Some people like their peanut butter spread thinly on toast, others like it spread nice and thick. Whatever your preference, that teaspoon or two of gooey goodness goes a long way! In fact, the daily peanut butter sandwich and cup of milk that your food sponsorship provides can save the life of a malnourished child. It is a nutritious, life-sustaining meal capable of building body and mind.

Milk provides calcium to build strong bones and teeth, as well as protein and Vitamins A and D. In addition to being filling, brown bread is an important source of B vitamins, iron, fibre, and carbohydrates.

Peanut butter is the star of the show, containing more protein than any other nut. Two tablespoons of smooth peanut butter contains 8g protein, 188 calories and 14g fat. It delivers a protein punch that benefits a child’s body in numerous ways; strengthening hair, skin and nails as well as internal muscles and tissues.

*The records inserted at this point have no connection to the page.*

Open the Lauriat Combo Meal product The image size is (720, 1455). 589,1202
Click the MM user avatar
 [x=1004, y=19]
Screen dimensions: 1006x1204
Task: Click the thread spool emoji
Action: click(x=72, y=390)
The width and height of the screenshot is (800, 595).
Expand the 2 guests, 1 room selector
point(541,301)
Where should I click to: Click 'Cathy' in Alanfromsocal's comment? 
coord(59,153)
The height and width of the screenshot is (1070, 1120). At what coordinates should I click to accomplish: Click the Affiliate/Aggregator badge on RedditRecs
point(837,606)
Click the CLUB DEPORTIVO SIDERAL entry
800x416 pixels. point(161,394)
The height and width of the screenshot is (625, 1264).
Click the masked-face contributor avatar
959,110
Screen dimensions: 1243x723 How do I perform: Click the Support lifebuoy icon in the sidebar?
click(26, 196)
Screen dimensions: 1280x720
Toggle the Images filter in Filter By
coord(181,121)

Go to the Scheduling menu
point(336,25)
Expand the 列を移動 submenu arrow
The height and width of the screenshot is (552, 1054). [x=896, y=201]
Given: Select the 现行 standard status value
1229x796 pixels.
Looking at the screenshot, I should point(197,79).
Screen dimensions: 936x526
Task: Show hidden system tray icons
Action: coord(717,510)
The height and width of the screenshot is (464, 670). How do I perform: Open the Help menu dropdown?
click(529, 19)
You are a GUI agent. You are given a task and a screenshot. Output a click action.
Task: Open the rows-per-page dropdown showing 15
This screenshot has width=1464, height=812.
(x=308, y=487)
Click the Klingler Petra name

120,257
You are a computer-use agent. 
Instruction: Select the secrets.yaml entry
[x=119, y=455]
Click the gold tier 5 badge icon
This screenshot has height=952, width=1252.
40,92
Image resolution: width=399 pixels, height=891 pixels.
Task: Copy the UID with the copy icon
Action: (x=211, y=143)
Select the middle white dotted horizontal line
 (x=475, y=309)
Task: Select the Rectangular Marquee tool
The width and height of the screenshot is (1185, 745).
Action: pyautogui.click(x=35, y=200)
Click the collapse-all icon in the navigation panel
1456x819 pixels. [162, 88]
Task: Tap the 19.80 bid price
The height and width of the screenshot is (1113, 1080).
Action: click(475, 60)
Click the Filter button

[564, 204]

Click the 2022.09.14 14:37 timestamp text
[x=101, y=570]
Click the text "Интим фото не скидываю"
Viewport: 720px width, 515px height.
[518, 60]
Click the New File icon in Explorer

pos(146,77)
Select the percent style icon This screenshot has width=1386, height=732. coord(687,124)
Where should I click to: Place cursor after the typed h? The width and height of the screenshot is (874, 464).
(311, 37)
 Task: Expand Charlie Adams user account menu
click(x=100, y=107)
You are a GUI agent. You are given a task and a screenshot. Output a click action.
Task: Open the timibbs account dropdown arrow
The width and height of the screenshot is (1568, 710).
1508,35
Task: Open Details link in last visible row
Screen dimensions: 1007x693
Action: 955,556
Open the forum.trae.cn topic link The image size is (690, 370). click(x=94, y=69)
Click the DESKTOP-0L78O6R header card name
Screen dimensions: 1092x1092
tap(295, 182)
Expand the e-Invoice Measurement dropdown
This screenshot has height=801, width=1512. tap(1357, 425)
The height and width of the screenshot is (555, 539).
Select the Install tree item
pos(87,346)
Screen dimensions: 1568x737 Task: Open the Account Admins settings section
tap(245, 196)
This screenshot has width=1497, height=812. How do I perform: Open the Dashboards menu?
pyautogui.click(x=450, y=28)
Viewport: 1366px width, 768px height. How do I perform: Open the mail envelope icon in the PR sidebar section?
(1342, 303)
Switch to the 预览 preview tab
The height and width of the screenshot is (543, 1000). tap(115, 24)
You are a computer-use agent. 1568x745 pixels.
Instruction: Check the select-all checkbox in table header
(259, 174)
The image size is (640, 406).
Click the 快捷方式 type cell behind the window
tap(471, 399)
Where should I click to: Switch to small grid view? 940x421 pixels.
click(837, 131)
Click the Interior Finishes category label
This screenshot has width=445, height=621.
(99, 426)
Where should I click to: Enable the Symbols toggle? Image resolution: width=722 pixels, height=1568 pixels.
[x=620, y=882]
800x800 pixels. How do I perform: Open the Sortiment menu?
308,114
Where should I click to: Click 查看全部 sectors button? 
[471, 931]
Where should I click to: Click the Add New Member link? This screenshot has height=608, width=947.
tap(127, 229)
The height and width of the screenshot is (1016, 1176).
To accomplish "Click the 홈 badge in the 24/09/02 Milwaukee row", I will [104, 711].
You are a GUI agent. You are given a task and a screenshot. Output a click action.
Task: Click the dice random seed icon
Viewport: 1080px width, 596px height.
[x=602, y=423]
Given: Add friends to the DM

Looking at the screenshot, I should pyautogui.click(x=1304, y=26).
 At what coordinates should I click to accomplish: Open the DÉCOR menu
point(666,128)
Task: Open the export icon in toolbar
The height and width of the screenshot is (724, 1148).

It’s also a great source of over 30 body-building vitamins and nutrients, including Vitamin E and B6, iron, magnesium, potassium and folate. Children need these vitamins and minerals for optimal growth and development. Peanut butter is a food of choice for many food aid agencies because it’s a great way to get multiple nutrients in a small portion from a single food source compared to a food supplement. It doesn’t take much peanut butter to naturally bump up the levels of nutrients that we need each day.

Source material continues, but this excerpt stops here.